Bloom filters are the cannonical probabilistic filter structure, and cuckoo filters are a simlar but different tool. As a bloom filter's load factor increases, the chance of false positive trends towards 100%, but the inserts will never fail. On the other hand, a Cuckoo filter retains a relatively stable false positive probability under load, but as load approahes 95% inserts will begin to fail. In either case you probably want to resize your filter...

This implementation has the following properties:
- Buckets of 4 elements
- 8 bit fingerprints
- Cycle termination during item kicking occurs after (0.1 * size) buckets have been checked.
- Size may be any non-zero natural number (not limited to powers of 2)

For more details about how Cuckoo filters work, I recommend you read Fan et. al.'s 2016 paper https://www.cs.cmu.edu/~dga/papers/cuckoo-conext2014.pdf.

### Usage
Cuckoo filters support three operations: `insert`, `member`, and `delete`. See the [haddocks](https://hackage.haskell.org/package/cuckoo-filter) for details.

### Performance
As you'll find in the criterion results, the pure version of the filter can handle ~1.6 million insertions/s. From memory profiles, the vast majority of the memory is taken up by the underlying implementation of `Filter`, so this is an obvious area for improvement.

The current implementation avoids pre-allocating memory for the filter, so the heap usage will incrase linearly with `insert` calls. This obviously helps keep heap usage low for sparse filters, but also means inserts are slower than they would be in a mutable implementation.


#### Loading a SpellChecker test
The following test was run on a laptop, so the absolute numbers are going to vary a ton.
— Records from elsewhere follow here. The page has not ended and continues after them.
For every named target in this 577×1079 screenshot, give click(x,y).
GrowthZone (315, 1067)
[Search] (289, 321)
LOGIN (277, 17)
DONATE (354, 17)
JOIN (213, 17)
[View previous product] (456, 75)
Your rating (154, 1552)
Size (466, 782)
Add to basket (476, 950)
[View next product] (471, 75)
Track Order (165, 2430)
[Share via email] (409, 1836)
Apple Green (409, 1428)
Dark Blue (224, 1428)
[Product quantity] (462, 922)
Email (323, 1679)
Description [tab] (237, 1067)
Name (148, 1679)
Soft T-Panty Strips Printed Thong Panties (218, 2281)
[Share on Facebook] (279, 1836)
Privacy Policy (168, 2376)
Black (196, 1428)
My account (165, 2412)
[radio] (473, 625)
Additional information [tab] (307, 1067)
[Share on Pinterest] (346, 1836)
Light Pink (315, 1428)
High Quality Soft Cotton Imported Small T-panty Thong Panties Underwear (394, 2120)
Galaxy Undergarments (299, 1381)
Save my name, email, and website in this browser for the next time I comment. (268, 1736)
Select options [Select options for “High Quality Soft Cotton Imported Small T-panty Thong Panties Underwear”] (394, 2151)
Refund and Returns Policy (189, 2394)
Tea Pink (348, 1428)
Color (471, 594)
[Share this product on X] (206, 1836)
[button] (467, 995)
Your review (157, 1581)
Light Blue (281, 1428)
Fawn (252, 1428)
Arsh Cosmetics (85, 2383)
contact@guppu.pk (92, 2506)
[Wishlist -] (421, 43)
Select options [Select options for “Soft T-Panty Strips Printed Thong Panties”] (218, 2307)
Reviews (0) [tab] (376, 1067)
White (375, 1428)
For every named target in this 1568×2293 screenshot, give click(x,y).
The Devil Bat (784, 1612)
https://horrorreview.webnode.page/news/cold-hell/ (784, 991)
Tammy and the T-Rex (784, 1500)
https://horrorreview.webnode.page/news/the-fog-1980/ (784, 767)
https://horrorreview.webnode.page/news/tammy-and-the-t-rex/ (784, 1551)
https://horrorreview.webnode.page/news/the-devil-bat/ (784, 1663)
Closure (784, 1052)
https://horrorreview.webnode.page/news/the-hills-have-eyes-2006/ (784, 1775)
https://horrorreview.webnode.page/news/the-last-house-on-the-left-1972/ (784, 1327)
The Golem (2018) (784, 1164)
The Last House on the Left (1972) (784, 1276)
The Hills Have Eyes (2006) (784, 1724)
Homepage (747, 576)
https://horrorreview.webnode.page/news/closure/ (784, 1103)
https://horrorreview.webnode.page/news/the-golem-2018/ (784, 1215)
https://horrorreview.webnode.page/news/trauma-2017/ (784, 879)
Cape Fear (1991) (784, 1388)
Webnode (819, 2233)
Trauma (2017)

The important thing is the relationship between the pure & immutable filter implementations.

The test consists of:
1. Load the `/usr/share/dict/words` file into memory
2. Create a filter containing all of the words
3. Lookup each word in the filter


Pure
```
500000 cells
235886 words
0.078749ss to count words
0.933969ss to construct filter
745 insert failures
0.80465ss to query every element
```

Mutable
```
500000 cells
235886 words
0.082926ss to count words
0.29735ss to construct filter
582 insert failures
0.52605ss to query every element
```

Incredibly unscientific comparison to `bloom-filter` using a vanilla filter
```
235886 words
0.087499ss to count words
Bloom { 4194304 bits }
0.464982ss to construct filter
0.506902ss to query every element
```

*** Cuckoo Filters report the number of failures, while the Bloom Filter reports how many bits it contains. I'll start capturing size for the mutable Cuckoo Filter soon.